Great Progressive Rock doesn't need a guitar
ol'guy | 01/16/2008
(5 out of 5 stars)
"I had been at a musical festival when I first heard these guys but we all know that doesn't necessarily translate into enjoying their studio albums.....I did and still do. I NEVER would have thought I would enjoy music that did not have a guitar...but there you are! "Fourth" is innovative, melodic, intricate, and intriguing."
Nice mix of jazz, free jazz and aspects of minimalism
Jeffrey J.Park | Massachusetts, USA | 03/31/2008
(5 out of 5 stars)
"Released in 1971, this is an excellent album from the Canterbury scene that boasts a thrilling mix of jazz, free-jazz, the avant-garde and aspects of minimalism. Of the Canterbury groups, I think that Soft Machine may have been the jazziest and this album certainly illustrates this.
The musicians are fantastic and comprise the classic lineup of Hugh Hopper (electric bass), Mike Ratledge (electric piano and (typically heavily distorted) organ), Robert Wyatt (drums) and Elton Dean (alto saxophone and saxello). The core group is augmented by Roy Babbington (acoustic bass) who would eventually join the group around the time of Seven (1973), Marc Charig (cornet), Nick Evans (trombone), Jimmy Hastings (alto flute and bass clarinet) and Alan Skidmore (tenor saxophone). All of the musicians are top shelf.

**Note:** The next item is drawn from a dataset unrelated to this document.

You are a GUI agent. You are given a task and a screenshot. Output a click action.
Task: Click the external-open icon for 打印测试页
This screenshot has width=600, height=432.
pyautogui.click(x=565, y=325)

Although I loved the "straighter" jazz of tunes including Teeth (9:12) and Kings and Queens (5:02), I also liked the explosion of highly dissonant free jazz on Fletcher's Blemish (4:35) and the spacier sections of the lengthy (a little over 20:00) Virtually suite that feature the ostinati (repeated patterns) characteristic of minimalism. There are other neat techniques employed on this lengthy suite including electronic experimentation and tape loops etc. The arrangements for the brass and woodwind instruments are very interesting and at times are reminiscent of "big band" jazz.
This reissue by One-Way Records is OK and while the sound quality is excellent, the skimpy liner notes leave a lot to be desired. Then again, many of the One-Way releases are out of print and seem to be commanding fairly high prices.
All in all, this is a great album released at a time when the musical landscape (in rock) was wide open and essentially untamed. Fourth is very highly recommended to those folks that enjoy jazz and avant-garde styles just as much as rock. Other great albums include Third (1970), Six (1973) and Seven (1973)."
Madcaper's go Avant-Garde
Mr. Mcdooglefish | Salt Lake City, Utah | 02/05/2009
(4 out of 5 stars)
"Way back in 1970 when Weather Report was just a twinkle in Joe Zawinul's eye's, The Soft Machine were across the pond in England's Canterbury scene going forward with their own brand of jazz rock fusion. Their album Third marked the beginnig of their penchant for long jazz influenced pieces. On this their follow up album Fourth, we begin to hear a more free-floating abstract jazz style, somewhat reminiscent of very early Weather Report. Casual fans of jazz will probably not care much for this very challenging psychedelic jazz rock. Fans of early 1970's fusion avant-garde may enjoy this most stimulating music!"